CONSIGNES —
A. D'après le texte sur la gestion des ressources humaines, qui faut-il former aux différences culturelles en plus du salarié ?
B. Prolongez le texte sur la gestion des ressources humaines à la suite de sa dernière phrase.

-------- EXTRAIT CHOISI --------

Selon l’étude réalisée par Bondarouk et al. (2009) cité par Laval en 2010, l’e-RH contribue à
l’efficacité organisationnelle en allégeant de nombreuses tâches administratives mais aussi en

35
facilitant la communication et le transfert d’information du département des ressources
humaines vers les salariés de manière centralisée. Il peut par exemple diffuser simplement
l’organigramme et l’actualité de l’entreprise ou mettre à disposition des documents utiles
comme un livret d’accueil pour les nouveaux salariés.
Ce type de logiciel peut-il alors être favorable à la fidélisation des talents dans les entreprises,
particulièrement dans un contexte international ?

La gestion des RH dans un contexte international

Certaines pratiques de gestion des Ressources Humaines peuvent s’appliquer de façon


identique quel que soit le contexte. D’autres sont plus spécifiques à la gestion des ressources
dans un environnement international. A ce sujet, Black, Mendenhall et Oddou (1991) et Grillat
et Mérignac (2011) ont pu lister des éléments importants.
Lors du processus de recrutement, il est primordial de définir précisément les compétences
recherchées afin de donner une vision claire au salarié du poste à pourvoir en situation de
mobilité. En effet, un mauvais recrutement serait lourd de conséquences à la fois pour
l’entreprise et le salarié car la possibilité de retour en arrière est quasi-impossible.
Au-delà des compétences professionnelles, il est important lors du recrutement de tenir
compte des compétences interculturelles. Un écart culturel trop important pourrait être une
cause d’échec de la mission. Il est essentiel de former le salarié mais aussi sa famille aux
différences culturelles.
Enfin, un support administratif particulier doit être apporté et celui-ci doit tenir compte de
l’intégration sociale du salarié et de sa famille.
Bien sûr, des critères communs de gestion sont aussi évoqués comme la rémunération et le
fait que le mode d’évaluation soit lié à celle-ci. On retrouve aussi l’importance de la gestion
des carrières.

La gestion des non-talents

Nous venons de décrire les moyens utilisés par les organisations pour gérer les talents.
Ce terme, utilisé pour désigner des personnes « pivots » de l’entreprise, induit que d’autres
ressources, tout autant utiles, ne sont pas désignées par ce terme de talent. Se pose alors la
question de la gestion de ces personnes.

-------- DONNÉES AFFICHÉES --------

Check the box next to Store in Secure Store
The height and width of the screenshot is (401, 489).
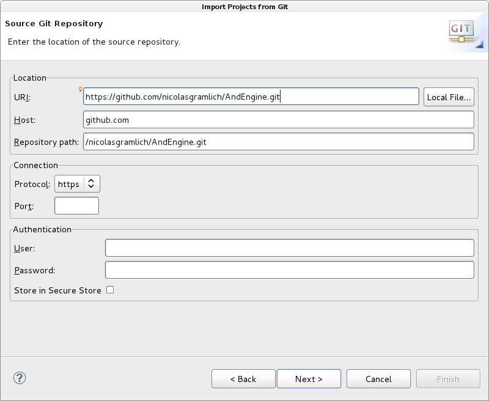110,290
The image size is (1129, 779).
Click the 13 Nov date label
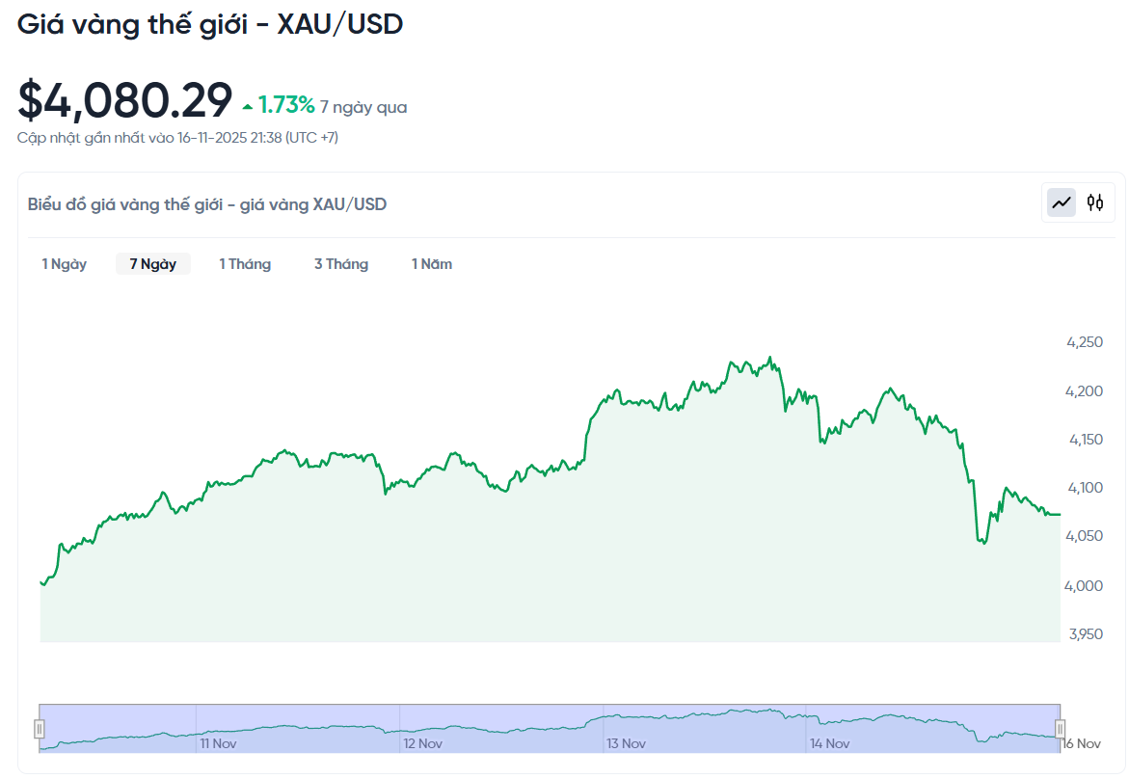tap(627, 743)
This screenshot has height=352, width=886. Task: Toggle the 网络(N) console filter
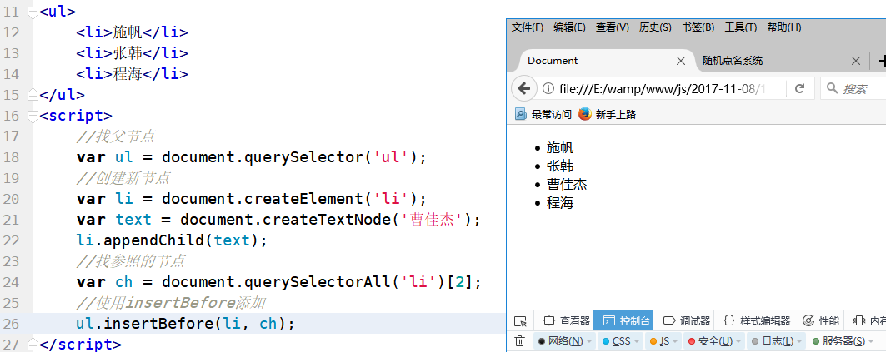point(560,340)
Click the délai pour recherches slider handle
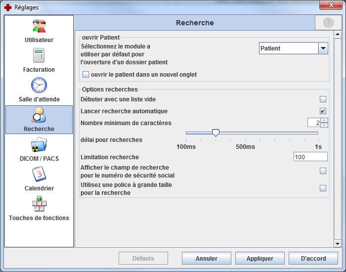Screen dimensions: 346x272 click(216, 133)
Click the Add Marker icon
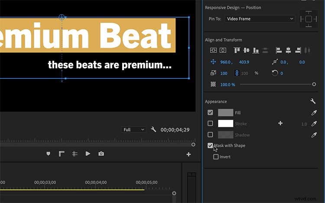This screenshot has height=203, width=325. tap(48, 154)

--------

RÉPONSES —
A. Sa famille.

B.
36
La gestion des talents ne doit pas être l’origine d’une perte de cohésion au sein de l’entreprise
car la valeur ajoutée de ce type de gestion pourrait finalement être perdue par le fait de
délaisser les autres ressources entrainant alors un déséquilibre dans l’organisation. La
question de l’équité dans la gestion des ressources est une question primordiale pour les
entreprises (Som et Cerdin, 2005). Les ressources humaines se verraient alors dans l’obligation
de gérer des conflits importants. Or, nous avons vu que l’ambiance de travail était un point
essentiel à la fidélité des salariés au travail.
Un autre risque serait également de créer des attentes de ces talents identifiés par les
entreprises et ainsi de ne pouvoir à termes les satisfaire. Ce mode de gestion destiné à retenir
les talents pourrait alors aboutir au départ de salariés insatisfaits et déçus.
La réponse est peut-être simplement de considérer que toute ressource dispose de talent
(compétence technique mais aussi compétence personnelle) et que la pratique idéale est
d’accompagner chacun à révéler le talent qu’elle possède (Dejoux, 2010).

37
QUESTIONS, PROPOSITIONS DE RECHERCHE ET LIMITES

3.1 Questions de recherche.

Le but de notre travail est d’identifier les pratiques de gestion des talents qui
fidéliseraient le mieux la population des expatriés auto-initiés.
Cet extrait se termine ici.